Nii Allotey Odunton, a mining engineer from Ghana, was the Secretary-General of the International Seabed Authority, serving consecutive four-year terms starting in 2009 and ending in 2017.

==Biography==
Odunton has had more than 20 years of experience in the International Civil Service, with progressively increased responsibilities in marine resource policy formulation, particularly marine mineral resources. Since the establishment of the Authority in 1996 he has concurrently held several positions there at the policy-making level, as Deputy to the Secretary-General, head of the ISA Office of Resources and Environmental Monitoring, Interim Director-General of the Enterprise (the Authority’s seabed mining arm, not yet operational) and Secretary of the Authority’s Assembly. He has conceptualized and convened technical workshops of the Authority, on topics such as deep-seabed polymetallic nodule exploration, the development of environmental guidelines, and proposed technologies for deep-seabed mining of nodules.

He earned a Master of Science degree in Mineral Economics and Mine Finance from the Henry Krumb School of Mines (1974), Columbia University. He then had a brief stint with private industry, spending a year (1974–75) as a Mine Planning Officer with the Bethlehem Steel Corporation at its Rose Mine, Morgantown, Pennsylvania.

===Career with United Nations===
Odunton first became associated with the United Nations in 1974, when he and two university colleagues were requested to prepare a paper on resource assessment of the polymetallic nodule deposits in the international sea-bed area to aid the work of the Third United Nations Conference on the Law of the Sea, which was developing an international legal framework for the sea-bed and oceans as a whole. He later helped prepare background papers for the First Committee of the Conference, which elaborated the sea-bed provisions of the United Nations Convention on the Law of the Sea, completed in 1982.

At the United Nations Secretariat in New York he served as an Economic Affairs Officer in its Department of International Economic Social Affairs (1980–1983), where he helped draw up an International Ocean Institute programme on management and use of seabed resources. Odunton subsequently (1984–88) held several other positions in the Department, including Chief of the Mineral Resources Section, Ocean Economics and Technology Branch. As head of this section he was responsible for reports to United Nations meetings on marine mineral resource development.

Odunton was adviser to the Minerals Commission of the government of Ghana (1984–87), providing advice on national minerals policy, a revamping of the national mining code and on investment promotion in the gold sector. He also helped the government with procedural changes in the exploitation and marketing of gold and diamonds.

As work went forward on the establishment of institutions envisaged by the Law of the Sea Convention, Odunton worked in the office of the United Nations Special Representative of the Secretary- General for the Law of the Sea, Satya Nandan. Assigned to the Preparatory Commission for the International Seabed Authority and for the International Tribunal for the Law of the Sea, he served as Deputy Secretary of Special Commission 3 on the mining code for polymetallic nodules and Secretary of Special Commission 2 on the Enterprise.

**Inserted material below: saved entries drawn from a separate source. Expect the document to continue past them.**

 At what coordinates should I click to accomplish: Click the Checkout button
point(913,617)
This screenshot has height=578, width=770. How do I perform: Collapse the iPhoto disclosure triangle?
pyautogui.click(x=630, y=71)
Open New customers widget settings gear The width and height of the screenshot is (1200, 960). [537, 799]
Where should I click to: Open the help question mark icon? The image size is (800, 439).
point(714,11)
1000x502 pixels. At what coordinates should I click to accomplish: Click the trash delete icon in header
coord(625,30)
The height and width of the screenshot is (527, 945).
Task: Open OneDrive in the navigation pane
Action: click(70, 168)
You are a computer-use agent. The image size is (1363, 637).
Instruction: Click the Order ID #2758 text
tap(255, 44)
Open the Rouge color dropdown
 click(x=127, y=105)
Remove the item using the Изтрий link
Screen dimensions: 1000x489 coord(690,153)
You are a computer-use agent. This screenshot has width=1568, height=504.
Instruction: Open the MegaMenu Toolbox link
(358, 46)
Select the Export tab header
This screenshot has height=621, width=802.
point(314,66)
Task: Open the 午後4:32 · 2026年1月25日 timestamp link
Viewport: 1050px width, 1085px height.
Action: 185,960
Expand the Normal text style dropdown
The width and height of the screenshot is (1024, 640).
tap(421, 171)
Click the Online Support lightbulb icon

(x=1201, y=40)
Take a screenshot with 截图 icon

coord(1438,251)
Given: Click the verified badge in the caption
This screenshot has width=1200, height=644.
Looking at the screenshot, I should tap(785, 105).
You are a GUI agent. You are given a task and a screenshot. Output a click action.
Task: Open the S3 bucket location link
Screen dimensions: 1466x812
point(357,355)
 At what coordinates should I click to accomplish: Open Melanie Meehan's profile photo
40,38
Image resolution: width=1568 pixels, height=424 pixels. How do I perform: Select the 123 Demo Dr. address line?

In 1988, he became the first Officer in charge of the United Nations Office for the Law of the Sea in Kingston, Jamaica, where the Preparatory Commission met and the Seabed Authority was to establish its headquarters. He has been with the Authority continuously since it came into being in 1996. In June 2008 the Assembly of the Authority elected him by acclamation as the second Secretary-General of the Authority, succeeding Satya Nandan.

===Personal===
Born on 14 June 1951, Odunton was married to Naa Jama Odunton (deceased) and has four children.